Media Kampung – KPK akan menganalisis pengakuan John Field dalam persidangan dugaan suap di Direktorat Jenderal Bea dan Cukai (DJBC) yang menyebut adanya aliran uang kepada Djaka Budi Utama. Juru Bicara KPK Budi Prasetyo menyatakan keterangan tersebut akan dikaji oleh Jaksa Penuntut Umum untuk menentukan relevansinya dalam proses pembuktian perkara.
Pengakuan John Field, pemilik PT Blueray Cargo, terungkap dalam sidang di Pengadilan Tipikor Jakarta Pusat pada Jumat, 12 Juni 2026. Dalam sidang, jaksa membacakan rincian pemberian dana dengan kode tertentu yang merujuk pada pejabat DJBC. Kode BC1 disebut untuk Direktur Jenderal Bea dan Cukai Djaka Budi Utama, BC2 untuk Rizal (Direktur Penindakan dan Penyidikan DJBC), dan BC3 untuk Sisprian Subiaksono (Kepala Subdirektorat Intelijen Penindakan dan Penyidikan DJBC).
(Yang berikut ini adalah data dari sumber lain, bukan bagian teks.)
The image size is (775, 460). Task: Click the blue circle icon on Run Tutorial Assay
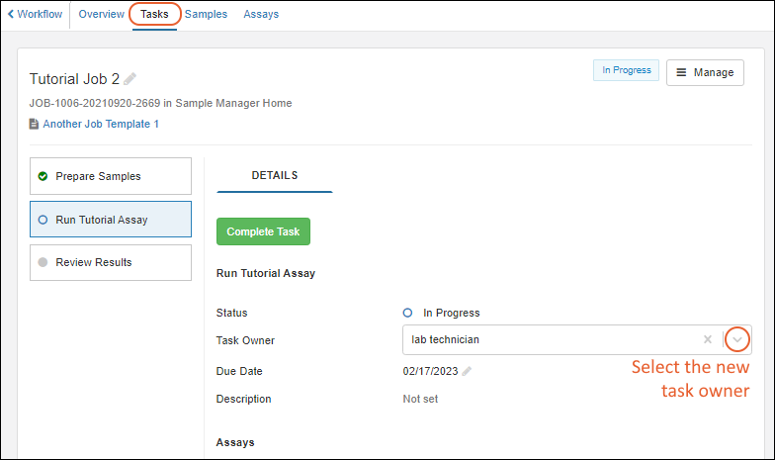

John Field membenarkan bahwa dana tersebut diberikan dalam beberapa periode. Pada Juli 2025, total pemberian mencapai Rp8,2 miliar, dengan rincian BC1 Rp3 miliar, BC2 Rp2 miliar, dan BC3 Rp1 miliar. Pada Agustus 2025, pemberian mencapai Rp8,95 miliar dalam bentuk dolar Singapura, dengan pola yang sama. Pola serupa berlanjut hingga Januari 2026, sehingga total dana yang tercatat mencapai Rp21 miliar.
Jaksa juga mengonfirmasi bahwa dana tersebut benar-benar sampai ke penerima. John Field menyatakan tidak pernah mendengar keluhan bahwa uang tidak sampai, dan ia yakin dana tersebut diterima oleh pihak-pihak yang dimaksud.
Perkara ini bermula dari dugaan suap terkait pengurusan impor di lingkungan DJBC. Dalam surat dakwaan, John Field bersama dua pihak lainnya didakwa memberikan uang senilai Rp61,3 miliar dalam bentuk dolar Singapura kepada sejumlah pejabat DJBC selama Juli 2025 hingga Januari 2026. Selain uang, terdapat pula pemberian fasilitas hiburan dan barang mewah senilai Rp1,84 miliar.
KPK membuka kemungkinan menindaklanjuti fakta persidangan jika ditemukan keterkaitan dengan pengembangan perkara. Sidang masih berlanjut dengan agenda pemeriksaan saksi dan pendalaman alat bukti.
Artikel ini dipublikasikan oleh Media Kampung.